5 Tips for Healthier Barbecuing
Chances are your grill will be working overtime this weekend, churning out burgers, hot dogs, and plan-friendly chicken. And while grilling foods can be a healthy, low-fat cooking method (check out MediLiving Special Edition for some great ideas), it can also be dangerous. High-heat grilling can deposit potentially cancer-causing compounds, called HCAs and PAHs, on your meat, jeopardizing your health. How do you reduce the risk?
- Choose leaner cuts of meat. The leaner the cut, the less chance of those smoky flare-ups that coat meat with possible carcinogens. Try grilling skinless chicken, burgers made with extra-lean ground beef, and sirloin steak.
- Marinate. Look for thin-style marinades that contain vinegar, lemon juice, and spices such as rosemary and turmeric. These ingredients have been shown to reduce the development of HCAs on meat by 40-99 percent.
- Microwave. Giving your meats a whirl around the microwave for a minute or two before barbecuing can reduce the formation of HCAs by some 90 percent. Be sure to pat meat dry before tossing on the grill.

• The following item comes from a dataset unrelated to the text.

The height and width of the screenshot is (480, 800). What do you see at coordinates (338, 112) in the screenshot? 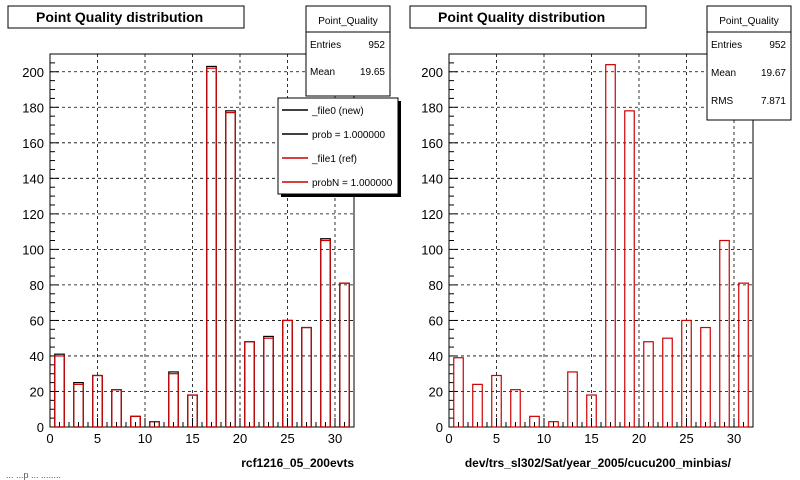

- Use lower temperatures. You may have to cook the meat longer and get a bit less of that charbroiled taste, but cooking with a lower heat is another way to bring down the chance of HCAs and PAHs forming.
- Flip frequently. Because no one spot is exposed to the heat for too long, frequently flipping your meat from side to side can prevent HCAs from developing.
This information is for educational purposes only. It is not intended to be an exhaustive examination of the subject matter nor a substitute for medical advice. Always consult your primary care physician or healthcare provider before beginning any diet or exercise program.
Active Medi-Weightloss® patients should consult the experts at their location on whether the foods and recipes mentioned are appropriate for their phase of the program.